In his commentary, John Phillips mentions a few things that vines do. Let's investigate them in regard to a godly wife.

A. She clings (She needs security)

Willard Harley in "His Needs, Her Needs" lists "security" as the "first thing she can't do without."

She needs financial security. This is why she is concerned about bill collectors. By the way, you don't have to be rich to have financial security.

She needs homeland security. This is why she doesn't want to move all the time.

Men like to build houses and women like to build homes.

She needs relational security. This is why flirting with another woman is so troubling. This is why pornography is so devastating. She needs to know that your relationship is secure.

She needs physical security. Don't make her push the trash to the road at night. Don't make her get up to check on "things that go bump in the night." That's your job.

B. She climbs (She needs support)

One man said, "She must need support. She's been on my back all day!" Be there for her. She needs to be able to count on you.

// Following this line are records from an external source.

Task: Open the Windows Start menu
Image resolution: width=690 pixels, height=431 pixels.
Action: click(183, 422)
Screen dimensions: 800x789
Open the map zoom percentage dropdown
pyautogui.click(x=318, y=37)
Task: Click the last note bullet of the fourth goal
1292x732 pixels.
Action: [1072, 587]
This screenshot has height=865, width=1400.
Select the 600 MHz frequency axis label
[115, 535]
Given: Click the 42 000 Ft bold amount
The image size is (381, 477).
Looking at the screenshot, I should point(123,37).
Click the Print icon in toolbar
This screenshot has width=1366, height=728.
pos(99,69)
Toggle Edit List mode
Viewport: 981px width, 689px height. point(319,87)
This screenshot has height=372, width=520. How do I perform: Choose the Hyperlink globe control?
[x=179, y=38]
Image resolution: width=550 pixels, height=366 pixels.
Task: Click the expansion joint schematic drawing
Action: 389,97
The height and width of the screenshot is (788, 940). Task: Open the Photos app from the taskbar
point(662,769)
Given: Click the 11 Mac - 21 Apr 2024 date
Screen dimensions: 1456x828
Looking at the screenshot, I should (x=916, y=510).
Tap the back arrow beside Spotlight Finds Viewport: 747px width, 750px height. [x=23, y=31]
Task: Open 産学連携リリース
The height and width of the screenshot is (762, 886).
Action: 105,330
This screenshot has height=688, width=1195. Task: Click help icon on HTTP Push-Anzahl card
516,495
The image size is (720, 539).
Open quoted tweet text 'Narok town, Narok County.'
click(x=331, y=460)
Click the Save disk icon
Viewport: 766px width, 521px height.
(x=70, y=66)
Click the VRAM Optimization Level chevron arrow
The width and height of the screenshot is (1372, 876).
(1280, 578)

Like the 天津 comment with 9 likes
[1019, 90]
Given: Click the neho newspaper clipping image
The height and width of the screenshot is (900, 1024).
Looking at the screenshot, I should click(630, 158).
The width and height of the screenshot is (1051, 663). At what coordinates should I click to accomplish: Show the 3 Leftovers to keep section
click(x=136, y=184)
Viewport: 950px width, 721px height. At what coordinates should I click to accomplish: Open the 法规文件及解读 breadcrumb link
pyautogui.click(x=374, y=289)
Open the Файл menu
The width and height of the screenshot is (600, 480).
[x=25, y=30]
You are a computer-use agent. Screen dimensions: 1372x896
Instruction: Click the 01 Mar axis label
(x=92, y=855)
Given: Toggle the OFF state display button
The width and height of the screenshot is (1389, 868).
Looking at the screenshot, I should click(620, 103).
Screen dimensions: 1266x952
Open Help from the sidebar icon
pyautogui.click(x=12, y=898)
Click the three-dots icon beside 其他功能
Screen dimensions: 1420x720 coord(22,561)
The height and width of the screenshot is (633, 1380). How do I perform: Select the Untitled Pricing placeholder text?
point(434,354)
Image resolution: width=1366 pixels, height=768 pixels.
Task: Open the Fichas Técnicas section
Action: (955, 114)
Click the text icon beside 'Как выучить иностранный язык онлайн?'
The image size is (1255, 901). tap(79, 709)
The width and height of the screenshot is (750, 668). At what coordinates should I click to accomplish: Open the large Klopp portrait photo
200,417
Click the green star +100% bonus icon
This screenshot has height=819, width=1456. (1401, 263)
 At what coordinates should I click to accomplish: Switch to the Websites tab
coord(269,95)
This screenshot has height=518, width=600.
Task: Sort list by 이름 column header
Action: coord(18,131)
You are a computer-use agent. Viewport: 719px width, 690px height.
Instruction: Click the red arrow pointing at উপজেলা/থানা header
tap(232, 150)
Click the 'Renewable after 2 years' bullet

C. She contributes (She needs significance)

One of the best ways to show that her work is significant is to help her with it - or at least don't mess it up! This is especially true for the stay-at-home mother. When I help Andrea it says, "Your contribution to the home is significant. So significant that I will help!" By the way, the greatest way to acknowledge significance is with a simple "thank you." We would never consider letting a stranger do for us what our wives do without expressing thanks. Let's do no less for our wives.

D. She crushes (She needs sensitivity)

Grapes are put into separate bags at the grocery store. Here's a husband as strong as a wall, but gentle. Peter calls the wife the "weaker vessel." Be a gentle-man to your wife!

In a counseling session I once admonished a man to treat his wife like a queen, like a treasured possession. The wife interrupted and said, "Pastor, he doesn't have to treat me like a queen. I just wish he'd treat me as well as he treats strangers."

III. His Children (3b-6)

A. Heavenly Gifts (3b-4)

See Psalm 127:3-4

The value of something is measured by what you would be willing to pay for it. Most of us would sell everything we own for our children. If you wouldn't take any amount of money for your children that is evidence that you are rich!

B. Holy Generations (5-6)

Olive trees are reportedly able to produce income for a family for as many as 30 generations. The man who plants them knows that the greatest return will come after he dies.


Someone was visiting a little village, and they said to someone who had lived there all their life, "Have you had any famous men born here?" They said, "No, no famous men have been born here...only babies."

So great men aren't born; great men are made.

Strong families are born at the marriage altar. But they are made in the crucible of daily living and lifelong commitment to God and to one another.

Guys, cultivate the garden of your home. Keep your hands to the plow, look to Christ for your strength, and FATHER A FAITHFUL FAMILY.